Le sien s'était placé lui aussi. Debout bien droit devant la fenêtre, masquant le soleil. Aussi immobile qu'une statue, il avait un regard d'abîme, il guettait le besoin de son maître, les batteries bien rechargées.

- Voulez-vous un jus d'orange ?
- Va te faire foutre, répondit le vieux
- Alors vous voulez un jus d'orange. Je vous apporte un jus d'orange.

Et la chose se mit en mouvement vers la paillasse-cuisine, revint avec un verre à la main, empli d'un liquide jaune vif.

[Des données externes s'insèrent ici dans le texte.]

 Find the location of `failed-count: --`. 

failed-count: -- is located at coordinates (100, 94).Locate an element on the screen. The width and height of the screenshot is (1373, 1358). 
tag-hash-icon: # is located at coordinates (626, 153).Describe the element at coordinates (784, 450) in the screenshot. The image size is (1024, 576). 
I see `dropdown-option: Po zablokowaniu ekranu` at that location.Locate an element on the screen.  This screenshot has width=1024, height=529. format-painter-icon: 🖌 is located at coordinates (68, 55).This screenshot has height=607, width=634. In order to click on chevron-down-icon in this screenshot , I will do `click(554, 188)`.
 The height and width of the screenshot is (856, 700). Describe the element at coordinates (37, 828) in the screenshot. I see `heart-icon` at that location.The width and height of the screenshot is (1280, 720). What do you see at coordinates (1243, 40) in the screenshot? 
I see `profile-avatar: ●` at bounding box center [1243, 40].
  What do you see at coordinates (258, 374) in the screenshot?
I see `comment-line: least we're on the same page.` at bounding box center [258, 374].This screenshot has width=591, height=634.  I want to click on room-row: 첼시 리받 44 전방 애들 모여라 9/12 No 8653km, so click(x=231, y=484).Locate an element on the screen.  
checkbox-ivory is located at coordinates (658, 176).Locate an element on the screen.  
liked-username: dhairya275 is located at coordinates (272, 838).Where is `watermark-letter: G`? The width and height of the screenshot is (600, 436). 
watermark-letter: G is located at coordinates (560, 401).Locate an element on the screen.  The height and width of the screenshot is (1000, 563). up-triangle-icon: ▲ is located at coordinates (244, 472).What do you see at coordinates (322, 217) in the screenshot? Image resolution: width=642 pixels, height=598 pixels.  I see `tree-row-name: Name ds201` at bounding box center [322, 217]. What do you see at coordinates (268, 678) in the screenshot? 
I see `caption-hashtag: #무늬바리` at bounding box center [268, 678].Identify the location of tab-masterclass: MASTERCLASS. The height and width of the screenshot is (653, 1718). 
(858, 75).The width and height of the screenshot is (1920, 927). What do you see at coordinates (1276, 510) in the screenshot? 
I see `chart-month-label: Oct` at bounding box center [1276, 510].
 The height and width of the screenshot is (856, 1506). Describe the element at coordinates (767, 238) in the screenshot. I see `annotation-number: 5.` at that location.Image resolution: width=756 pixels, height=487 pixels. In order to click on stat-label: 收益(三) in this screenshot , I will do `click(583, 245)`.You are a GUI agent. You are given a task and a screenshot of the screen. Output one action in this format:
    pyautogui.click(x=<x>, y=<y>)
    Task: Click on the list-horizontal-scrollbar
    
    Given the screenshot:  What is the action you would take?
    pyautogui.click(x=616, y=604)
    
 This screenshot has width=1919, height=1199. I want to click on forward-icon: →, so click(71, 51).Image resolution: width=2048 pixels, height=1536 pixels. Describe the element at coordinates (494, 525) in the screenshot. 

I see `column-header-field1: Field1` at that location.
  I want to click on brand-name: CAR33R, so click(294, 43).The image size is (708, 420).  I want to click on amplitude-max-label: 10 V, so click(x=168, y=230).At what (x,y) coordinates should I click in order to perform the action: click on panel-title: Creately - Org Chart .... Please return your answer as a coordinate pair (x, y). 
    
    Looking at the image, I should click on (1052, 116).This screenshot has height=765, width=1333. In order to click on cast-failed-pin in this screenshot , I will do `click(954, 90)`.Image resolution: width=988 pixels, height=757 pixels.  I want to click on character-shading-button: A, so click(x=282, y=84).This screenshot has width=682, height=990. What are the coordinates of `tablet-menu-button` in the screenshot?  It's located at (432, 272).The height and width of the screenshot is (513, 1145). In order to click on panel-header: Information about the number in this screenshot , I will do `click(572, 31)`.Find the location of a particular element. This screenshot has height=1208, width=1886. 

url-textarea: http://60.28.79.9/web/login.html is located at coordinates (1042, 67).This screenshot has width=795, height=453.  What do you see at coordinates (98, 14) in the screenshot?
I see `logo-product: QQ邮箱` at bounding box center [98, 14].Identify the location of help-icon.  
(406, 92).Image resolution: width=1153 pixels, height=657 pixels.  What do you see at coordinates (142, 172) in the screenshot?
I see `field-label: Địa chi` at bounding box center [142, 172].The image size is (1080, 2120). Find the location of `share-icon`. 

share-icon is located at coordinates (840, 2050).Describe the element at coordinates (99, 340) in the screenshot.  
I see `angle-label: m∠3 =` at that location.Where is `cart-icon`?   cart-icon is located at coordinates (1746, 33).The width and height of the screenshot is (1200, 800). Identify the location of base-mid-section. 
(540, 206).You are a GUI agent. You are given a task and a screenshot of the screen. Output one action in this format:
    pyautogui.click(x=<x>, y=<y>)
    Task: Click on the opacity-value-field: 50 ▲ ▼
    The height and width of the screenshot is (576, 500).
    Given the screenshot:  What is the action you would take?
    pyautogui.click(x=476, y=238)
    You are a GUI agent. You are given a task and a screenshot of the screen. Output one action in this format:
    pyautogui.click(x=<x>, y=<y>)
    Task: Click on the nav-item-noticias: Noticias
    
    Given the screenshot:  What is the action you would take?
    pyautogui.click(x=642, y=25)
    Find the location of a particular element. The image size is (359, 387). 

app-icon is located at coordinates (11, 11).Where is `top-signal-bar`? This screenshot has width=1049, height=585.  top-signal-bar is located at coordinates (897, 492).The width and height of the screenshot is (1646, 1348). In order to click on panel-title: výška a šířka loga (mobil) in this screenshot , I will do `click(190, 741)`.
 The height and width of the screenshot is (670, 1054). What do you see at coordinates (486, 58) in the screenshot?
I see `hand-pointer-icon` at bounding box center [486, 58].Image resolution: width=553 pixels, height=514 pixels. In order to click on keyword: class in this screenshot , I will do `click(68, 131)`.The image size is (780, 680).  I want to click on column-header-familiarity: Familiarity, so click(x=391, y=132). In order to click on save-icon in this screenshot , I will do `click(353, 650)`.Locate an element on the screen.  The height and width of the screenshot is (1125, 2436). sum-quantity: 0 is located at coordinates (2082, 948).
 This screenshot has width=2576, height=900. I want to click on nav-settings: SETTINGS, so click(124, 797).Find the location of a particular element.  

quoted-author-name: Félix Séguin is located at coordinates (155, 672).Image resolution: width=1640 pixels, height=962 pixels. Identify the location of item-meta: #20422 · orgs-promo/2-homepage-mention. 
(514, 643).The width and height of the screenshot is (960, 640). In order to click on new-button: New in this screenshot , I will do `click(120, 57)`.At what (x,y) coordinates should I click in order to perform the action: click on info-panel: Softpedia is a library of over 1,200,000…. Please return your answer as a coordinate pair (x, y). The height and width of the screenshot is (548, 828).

- Maintenant vous allez boire le jus d'orange ?
- Non
- Bien, buvez ce jus d'orange, c'est bon pour vous.
- Non, merde !!
- L'instruction est : Il doit boire le jus d'orange à 17h55. Vous allez donc boire.
- Non, bordel, va te faire foutre, saleté de machine !!!
- Instruction est, aussi : Un langage ordurier ne sera pas toléré. Je vais devoir sanctionner. La sanction est : Pas de connexion famille pendant 3 jours.
- OK OK OK je vais boire, et je m'excuse pour mon langage, ça va c'est bon ??
- Vous buvez mais la sanction demeure. Vous parlerez à vos petits enfants dans 71 heures et 59 minutes.

Le vieux but, et laissa sa tête retomber mollement sur l'oreiller. Il avait 92 ans, il était né en 1970. Il regrettait tellement le XXème siècle que ça lui faisait mal aux tripes.